• Task objective
The entries are to be given back verbatim; no picture is to be copied.

----------------------------------------

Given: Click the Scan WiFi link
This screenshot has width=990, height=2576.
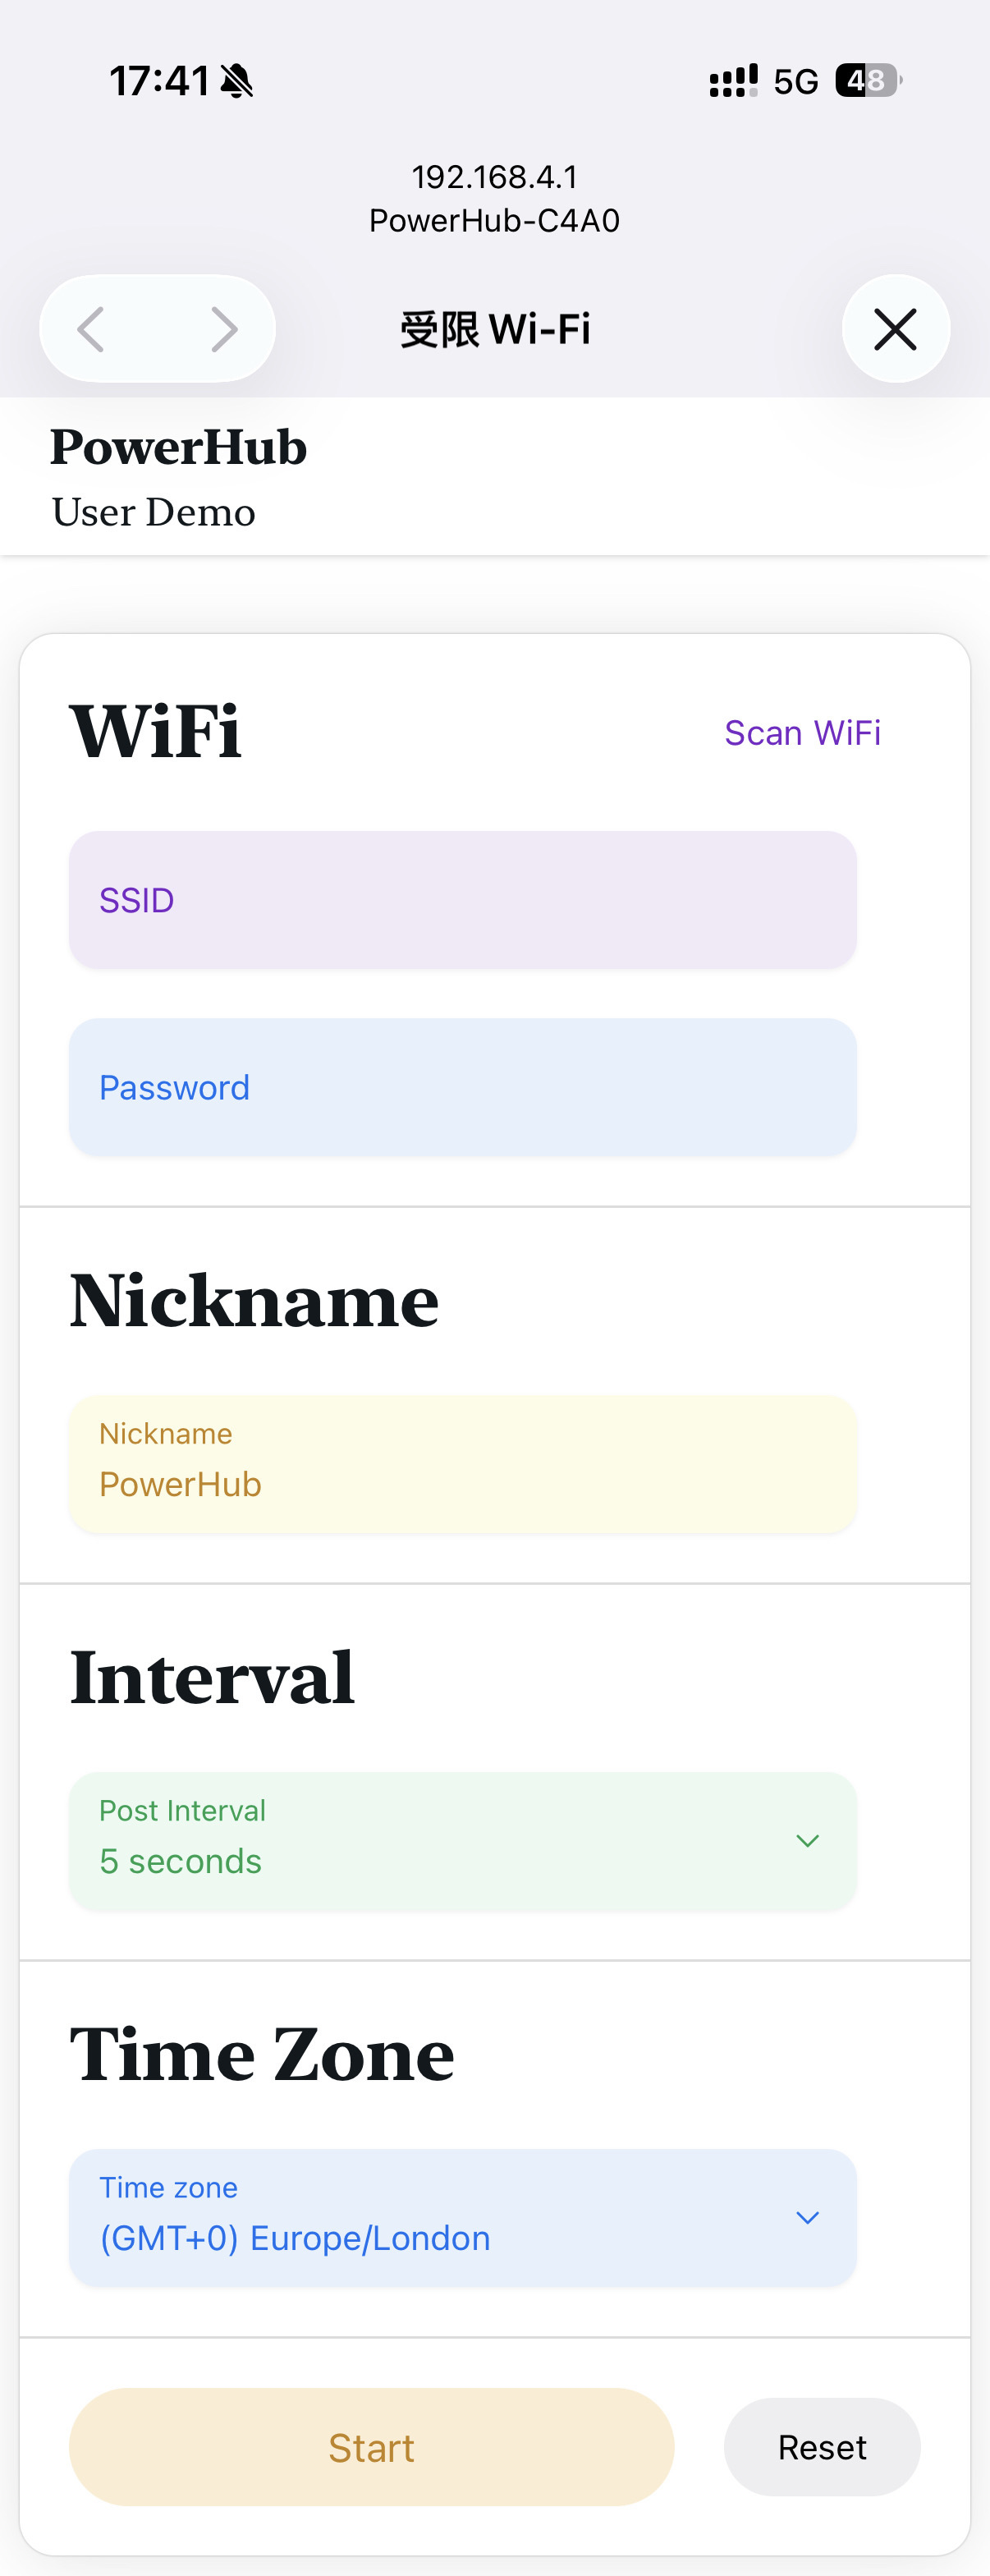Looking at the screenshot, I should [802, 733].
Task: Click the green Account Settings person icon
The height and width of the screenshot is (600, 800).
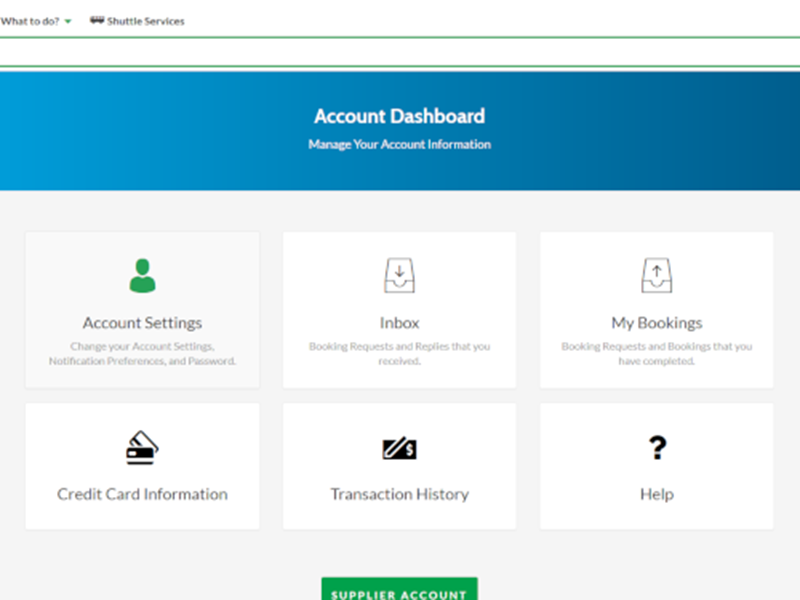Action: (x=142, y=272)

----------------------------------------

• Result
Given: Click the Scan WiFi link
This screenshot has width=990, height=2576.
Looking at the screenshot, I should [802, 733].
Task: Click the green Account Settings person icon
The height and width of the screenshot is (600, 800).
Action: (x=142, y=272)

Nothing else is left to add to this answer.